--- INFORMATION SHOWN ---

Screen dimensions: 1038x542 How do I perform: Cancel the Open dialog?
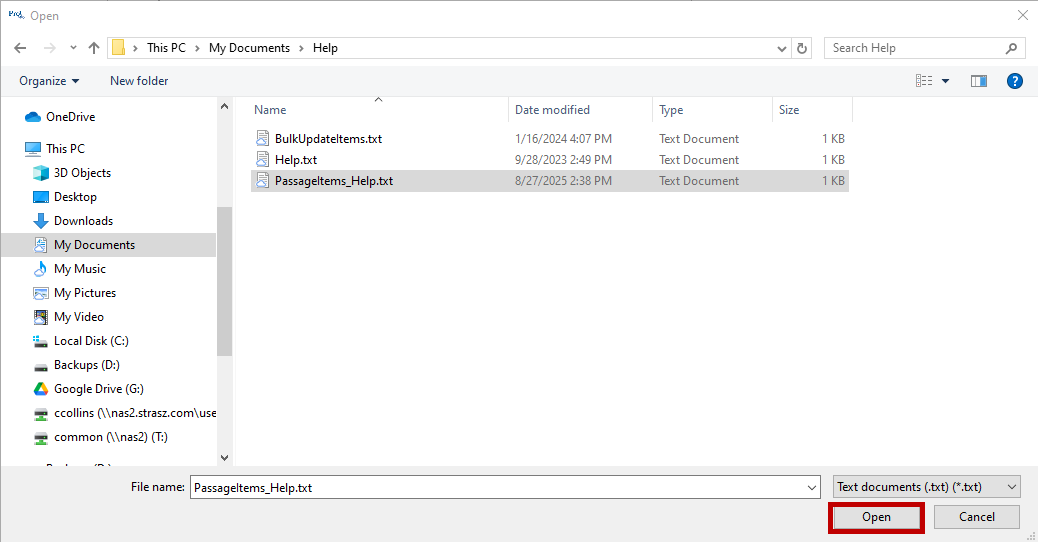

---
--- INFORMATION SHOWN ---

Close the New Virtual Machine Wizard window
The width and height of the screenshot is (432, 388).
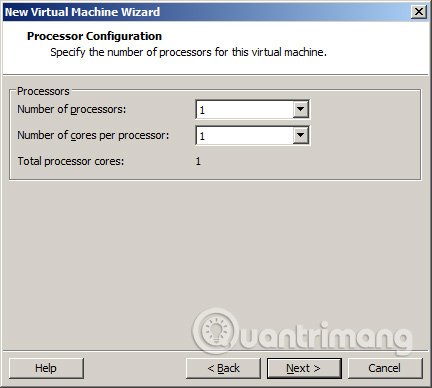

---
--- INFORMATION SHOWN ---

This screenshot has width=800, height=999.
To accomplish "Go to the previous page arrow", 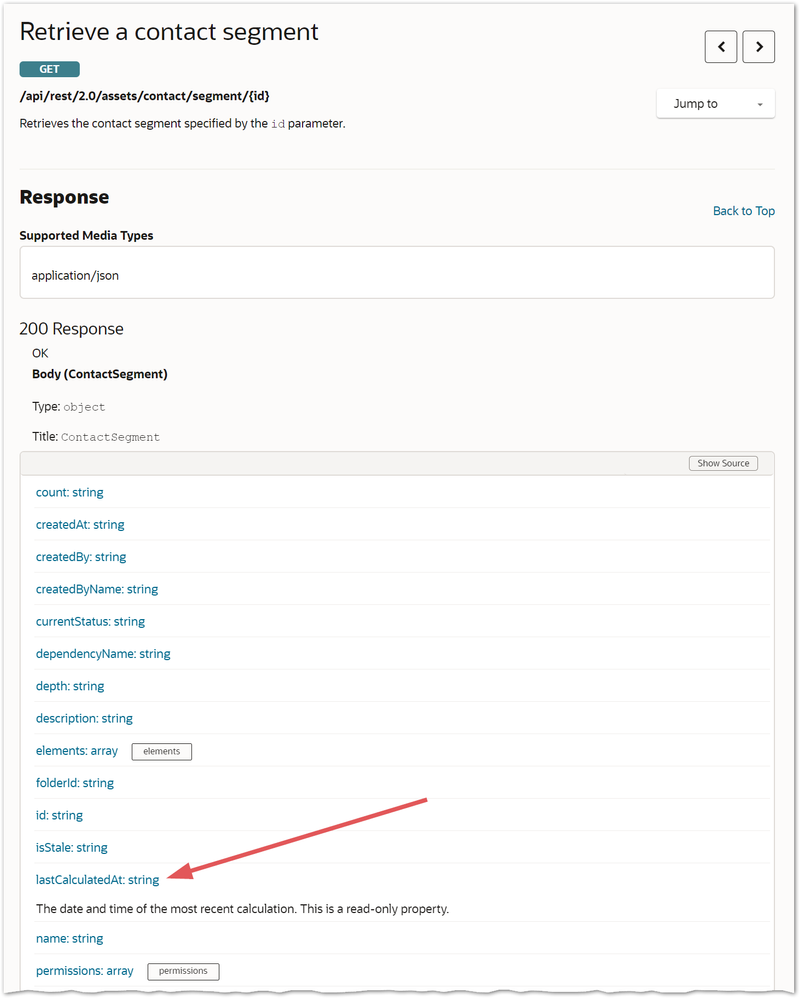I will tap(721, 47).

---

GOAL →
List each line above that contains the string "height".

RESPONSE TO THIS TASK →
The width and height of the screenshot is (432, 388).
This screenshot has width=800, height=999.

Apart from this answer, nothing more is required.